Lebesgue outer measure satisfies $\lambda^{*}([a,b]) \leq b-a$

Question

Aaagain, I fail to understand the trivial:

Using compactness argument it is straightforward to show: $$\lambda^{*}([a,b]) \geq b-a$$ And everything is OK.

But, regarding $\lambda^{*}([a,b]) \leq b-a$, Cohn says:

For any closed bounded interval $[a,b] \subset \mathbb{R}$ it is easy to see that $\lambda^{*}([a,b]) \leq b-a$ (cover $[a,b]$ with sequences of open intervals in which the first interval is barely larger than $[a,b]$, and the sum of the lengths of the other intervals is very small).

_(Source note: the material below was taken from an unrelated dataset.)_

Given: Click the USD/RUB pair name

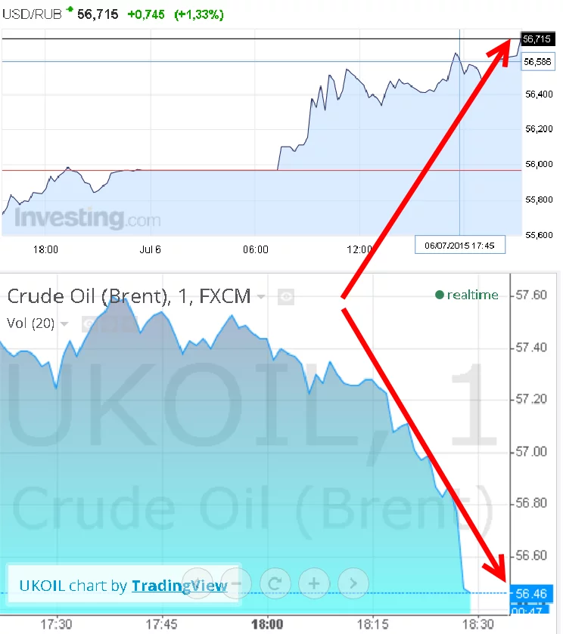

From this hint I should be able to arrive at $\lambda^{*}([a,b]) < b-a + \epsilon$, for arbitrary $\epsilon >0$, but I don't understand how..

Help?

Answer 1

The simplest solution is to cover your your interval $[a,b]$ with just $1$ interval $(a-\frac\varepsilon2,b+\frac\varepsilon2)$ of length $b-a+\varepsilon.$ That's why it's trivial.

If you definition is needlessly restrictive and requires infinitely many open intervals, set empty sets for the remaining intervals.

If your definition of an interval is needlessly restrictive, you can cover your set like this $$\left(a-\frac\varepsilon4,b+\frac\varepsilon4\right)\cup\bigcup_{n=3}^\infty\left(-\frac\varepsilon{2^n},\frac\varepsilon{2^n}\right)$$ of total length $b-a+\frac\varepsilon2+\sum\limits_{n=2}^\infty\frac\varepsilon{2^n}=b-a+\frac\varepsilon2+\frac\varepsilon2=b-a+\varepsilon$.

Maybe now you see why is it stupid to not allow what I suggest.